But she retorted, half sobbing, “Gaston, I almost think that if you were to be told you could have your life for the asking, you would not ask for it!”
Mercifully she could not guess that the sudden closer tension of his arms about her told how her shot had gone home, nor that her head almost rested at that moment on Hyde de Neuville’s letter. As for Gaston himself, who knew how truly, indeed, she had unwittingly spoken, he dared not take up her challenge. So he said, as calmly as he could, “My dearest, you are overwrought. And, Valentine, can you think that I should allow you to put yourself to a useless humiliation, you whom I love more than my life? For I do not think Mme Bonaparte would have any influence in the matter, and if she had, I dislike the idea of bribing her to use it, as much as you do, I am sure, in your heart. No, we will trust to that clever and audacious young man, Hyde de Neuville, with all the means he has at his disposal. To come and demand a prisoner with a forged order and a fictitious escort will be child’s play to him. And some day I will tell you the very good reason I have for not wishing my life to be begged by anyone. On the faith of a gentleman it is not merely pride. But for the present you must trust me.”
The present. He could speak of it like that! Then he really thought that there might be a future in which he would be a free man? Did he, did he? She looked hard at him, and suddenly out of the past shot the remembrance of that very different struggle which had ended their life at Mirabel. Then she had pleaded with him to do something worthy of himself; now . . . was it possible that she was urging him to consent to something unworthy? If that were so, thank God that he was, as before, unmoved. And as she studied the fine, rather worn profile she realised, too, how much less stern were the lines of his mouth. He had asked a little while ago, in jest, if she thought his brief captivity had changed him. But it was true; there was a deep change in him. The profound depression of those last days at La Vergne was gone. Why?
“Gaston,” she said on an impulse, “you are happier than when we parted.”
He turned his head, looked down into her eyes, and smiled. “You can guess why, my soul—you who know what was spared me. God was kind to me. The wine was poured, but I did not drink it. I never had to give up my sword; I never did consent to disarmament. And Finistère is saved all the same. Have I not reason to be happier?”

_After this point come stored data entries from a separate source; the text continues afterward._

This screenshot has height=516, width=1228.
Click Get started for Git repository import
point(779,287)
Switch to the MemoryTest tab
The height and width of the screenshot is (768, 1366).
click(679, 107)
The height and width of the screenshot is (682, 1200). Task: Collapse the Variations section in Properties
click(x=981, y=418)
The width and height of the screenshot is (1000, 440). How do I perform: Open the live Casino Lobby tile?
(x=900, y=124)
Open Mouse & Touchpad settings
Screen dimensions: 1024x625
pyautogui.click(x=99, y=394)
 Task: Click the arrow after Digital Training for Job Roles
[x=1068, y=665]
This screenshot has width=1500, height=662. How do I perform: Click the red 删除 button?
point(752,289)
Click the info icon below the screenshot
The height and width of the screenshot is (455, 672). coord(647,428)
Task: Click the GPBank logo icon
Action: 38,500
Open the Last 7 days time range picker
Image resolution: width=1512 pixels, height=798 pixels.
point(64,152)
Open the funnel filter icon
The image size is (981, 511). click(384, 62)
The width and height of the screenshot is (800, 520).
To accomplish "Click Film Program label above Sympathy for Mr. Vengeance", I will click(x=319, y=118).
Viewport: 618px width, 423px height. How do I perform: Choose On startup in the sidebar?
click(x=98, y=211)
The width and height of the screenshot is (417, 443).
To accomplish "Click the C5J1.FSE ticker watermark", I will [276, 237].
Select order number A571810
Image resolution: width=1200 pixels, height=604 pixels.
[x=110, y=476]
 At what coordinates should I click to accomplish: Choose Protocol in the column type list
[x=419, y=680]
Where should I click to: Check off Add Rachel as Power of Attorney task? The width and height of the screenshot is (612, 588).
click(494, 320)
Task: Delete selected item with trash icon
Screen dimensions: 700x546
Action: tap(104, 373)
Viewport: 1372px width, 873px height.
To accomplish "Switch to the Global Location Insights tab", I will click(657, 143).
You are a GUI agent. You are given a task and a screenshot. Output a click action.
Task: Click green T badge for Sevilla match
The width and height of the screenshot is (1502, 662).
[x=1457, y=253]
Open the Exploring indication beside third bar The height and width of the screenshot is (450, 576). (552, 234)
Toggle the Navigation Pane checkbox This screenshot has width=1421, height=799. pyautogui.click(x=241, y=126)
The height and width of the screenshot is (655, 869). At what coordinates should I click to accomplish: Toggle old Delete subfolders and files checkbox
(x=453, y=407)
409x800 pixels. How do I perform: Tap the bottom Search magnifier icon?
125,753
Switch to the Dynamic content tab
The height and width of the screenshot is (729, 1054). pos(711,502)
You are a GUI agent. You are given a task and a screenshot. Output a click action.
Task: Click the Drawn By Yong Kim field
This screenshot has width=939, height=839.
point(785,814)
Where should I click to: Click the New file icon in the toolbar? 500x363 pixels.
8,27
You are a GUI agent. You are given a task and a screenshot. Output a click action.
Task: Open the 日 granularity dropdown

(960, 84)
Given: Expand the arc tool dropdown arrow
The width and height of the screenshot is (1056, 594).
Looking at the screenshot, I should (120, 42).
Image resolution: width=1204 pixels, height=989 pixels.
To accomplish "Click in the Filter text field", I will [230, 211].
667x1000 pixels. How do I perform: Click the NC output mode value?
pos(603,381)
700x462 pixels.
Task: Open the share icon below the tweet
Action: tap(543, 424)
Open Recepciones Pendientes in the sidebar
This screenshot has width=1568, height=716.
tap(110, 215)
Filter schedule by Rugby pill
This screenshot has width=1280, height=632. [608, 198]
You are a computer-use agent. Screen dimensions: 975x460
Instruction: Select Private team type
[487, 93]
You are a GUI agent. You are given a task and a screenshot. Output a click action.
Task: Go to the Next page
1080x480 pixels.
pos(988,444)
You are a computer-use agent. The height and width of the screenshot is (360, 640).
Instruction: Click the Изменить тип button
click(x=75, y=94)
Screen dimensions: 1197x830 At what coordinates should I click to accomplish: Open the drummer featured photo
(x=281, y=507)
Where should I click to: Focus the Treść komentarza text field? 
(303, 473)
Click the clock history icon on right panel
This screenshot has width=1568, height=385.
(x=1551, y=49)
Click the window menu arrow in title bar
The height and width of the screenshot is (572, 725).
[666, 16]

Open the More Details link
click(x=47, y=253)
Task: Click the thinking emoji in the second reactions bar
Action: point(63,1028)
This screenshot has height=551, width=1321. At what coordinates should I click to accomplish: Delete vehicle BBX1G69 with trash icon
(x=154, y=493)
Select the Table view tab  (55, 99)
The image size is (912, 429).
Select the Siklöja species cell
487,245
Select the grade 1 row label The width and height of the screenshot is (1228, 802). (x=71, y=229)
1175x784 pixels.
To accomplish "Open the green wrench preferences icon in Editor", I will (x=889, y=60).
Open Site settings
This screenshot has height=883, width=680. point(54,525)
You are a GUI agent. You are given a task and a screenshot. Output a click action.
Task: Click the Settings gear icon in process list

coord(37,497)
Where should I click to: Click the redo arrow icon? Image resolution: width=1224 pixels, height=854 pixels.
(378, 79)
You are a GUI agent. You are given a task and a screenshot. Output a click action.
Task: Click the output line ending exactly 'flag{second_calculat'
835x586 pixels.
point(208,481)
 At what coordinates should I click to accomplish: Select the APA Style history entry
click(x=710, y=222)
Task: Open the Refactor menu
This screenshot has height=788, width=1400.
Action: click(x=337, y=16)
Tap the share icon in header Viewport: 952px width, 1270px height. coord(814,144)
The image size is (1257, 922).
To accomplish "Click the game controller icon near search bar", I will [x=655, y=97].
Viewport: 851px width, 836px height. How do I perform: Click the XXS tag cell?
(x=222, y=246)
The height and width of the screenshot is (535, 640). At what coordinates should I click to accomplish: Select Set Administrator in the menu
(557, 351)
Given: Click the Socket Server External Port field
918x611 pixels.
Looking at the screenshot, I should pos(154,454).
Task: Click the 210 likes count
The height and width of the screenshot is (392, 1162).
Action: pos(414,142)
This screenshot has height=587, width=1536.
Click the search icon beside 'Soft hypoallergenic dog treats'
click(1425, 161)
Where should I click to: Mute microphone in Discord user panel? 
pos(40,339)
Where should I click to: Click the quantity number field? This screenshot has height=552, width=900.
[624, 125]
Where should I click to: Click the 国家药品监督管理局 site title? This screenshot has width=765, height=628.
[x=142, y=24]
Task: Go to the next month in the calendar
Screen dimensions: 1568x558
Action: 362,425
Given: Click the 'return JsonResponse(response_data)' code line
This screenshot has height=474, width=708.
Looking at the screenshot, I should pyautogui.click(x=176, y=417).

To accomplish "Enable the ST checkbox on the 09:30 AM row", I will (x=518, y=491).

“And yet—O Gaston, Gaston, I must say it—if only you had listened to M. de Brencourt’s warning!”
He got up from the bed. “M. de Brencourt, I trust, has received the message I sent by M. Camain?”
“Yes,” said Valentine. “He sent one back by me to-day; that he accepted your apology. But he said—and it distressed me, Gaston—that he ought never to have brought the message himself. Your disbelief, he seemed to think, was his Nemesis.”
“That is true,” said her husband a little coldly. “To this hour I do not see how I could have believed in his good faith. But—I have been wanting to say this to you, my dearest—nothing could have made any difference. You think that if I had listened to his warning I should not be here to-day, nor those poor boys lying at Hennebont. But as far as I am concerned it would have been just the same. I must have gone to Vannes to give up my sword, even were I sure that I was walking into a snare. For if, scenting a trap, I had not gone, what would have happened? Brune would have stoutly denied the intended treachery, I should have been branded as failing to redeem my pledge, and Finistère would have been invaded after all. Do you not see that even if I had believed de Brencourt I could have done no differently?”
She looked up at him a moment, standing there with a prison wall for background. No, he could have done no differently, whatever a man with less strict a sense of honour might have done.